Revista de imprensa

Relatório revela que quase 60% das linhas de comboio estão em mau estado

PAULO NOVAIS / LUSA

Troços que necessitam mais urgentemente de obras são o Ovar-Gaia, na linha do Norte, o Tua-Pocinho, na linha do Douro, e a via estreita de Espinho a Oliveira de Azeméis e de Aveiro a Sernada do Vouga, segundo um relatório da Infraestruturas de Portugal, datado de maio do ano passado

Um relatório da Infraestruturas de Portugal, datado de maio de 2017, indica que quase 60% das linhas de caminhos de ferro são classificadas como “medíocres” ou “más” no que respeita ao seu índice de desempenho, avança o “Público” esta terça-feira.

Tudo indica que o cenário traçado pelo documento, a que o matutino teve acesso, não se terá alterado no último ano; basta lenbrar que nas últimas duas semanas, devido às chuvas intensas que se fizeram sentir no país, houve vários incidentes registados com as linhas de comboio nacionais, inclusive um descarrilamento na linha da Beira Alta.

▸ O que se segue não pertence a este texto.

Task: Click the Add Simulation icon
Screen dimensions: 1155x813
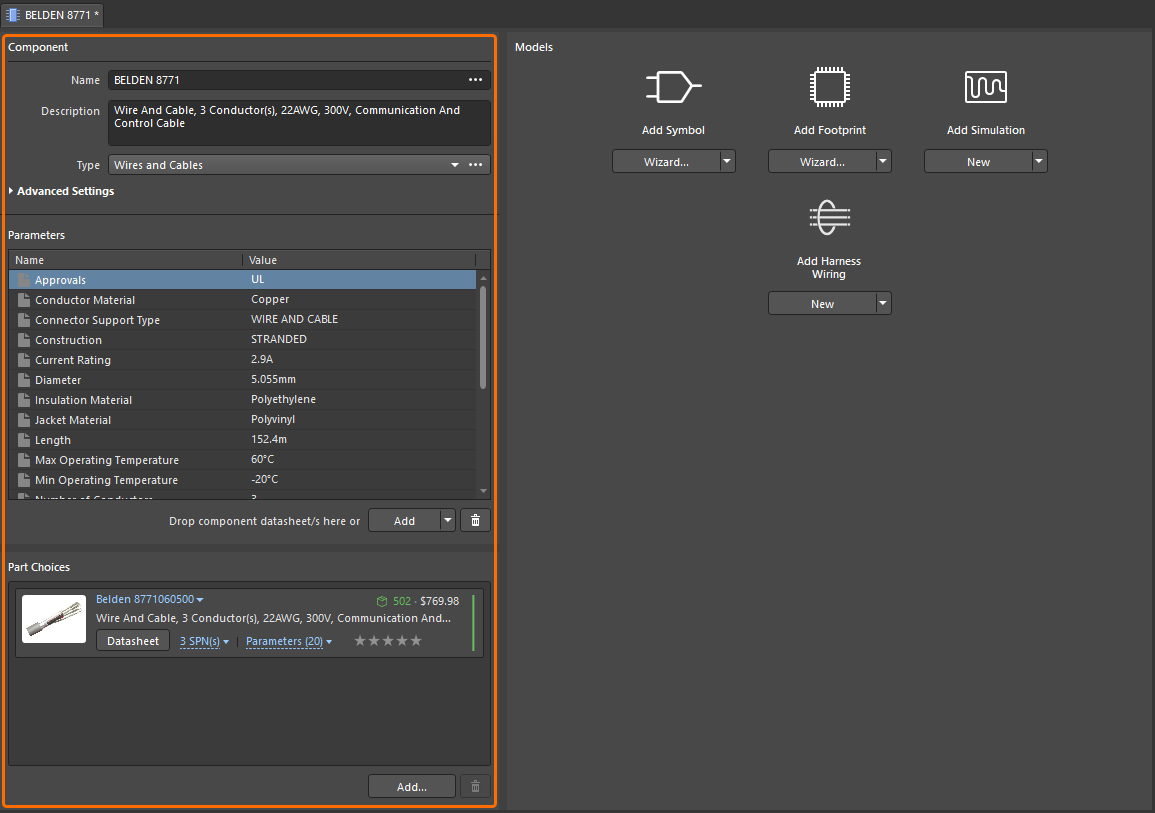Action: point(985,87)
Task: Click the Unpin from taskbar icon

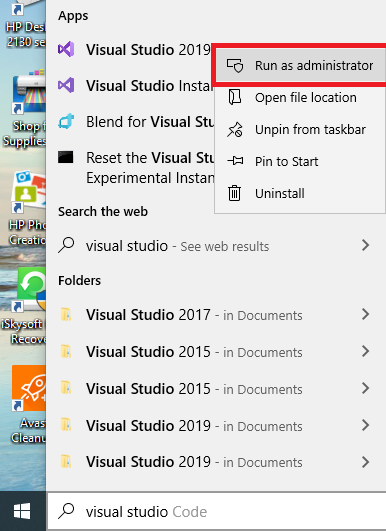Action: pyautogui.click(x=235, y=129)
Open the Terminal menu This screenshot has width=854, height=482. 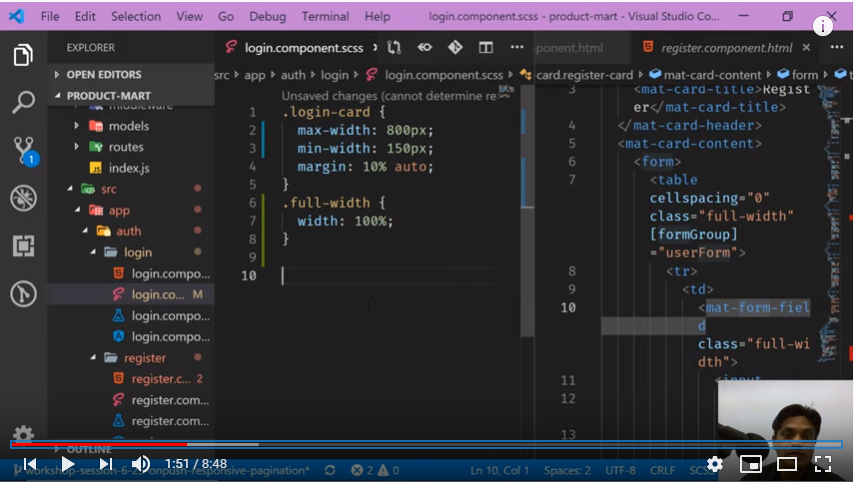(x=325, y=17)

Segundo o documento a que o “Público” teve acesso, os troços a necessitarem mais urgentemente de obras são o Ovar-Gaia, na linha do Norte, o Tua-Pocinho , na linha do Douro, e a via estreita de Espinho a Oliveira de Azeméis e de Aveiro a Sernada do Vouga.

Destes três troços, a Infraetruturas de Portugal destaca o percurso Ovar-Gaia como o mais problemático. “A via útil dos ativos neste troço da Linha do Norte há muito que foi excedida e qualquer tipo de intervenção de manutenção produz efeitos pouco duradouros”, assinala.

Numa escala de 1 a 8, o relatório atribui a este troço a classificação de 1,9 (mau). Ou seja, o percurso necessita de “intervenção urgente.”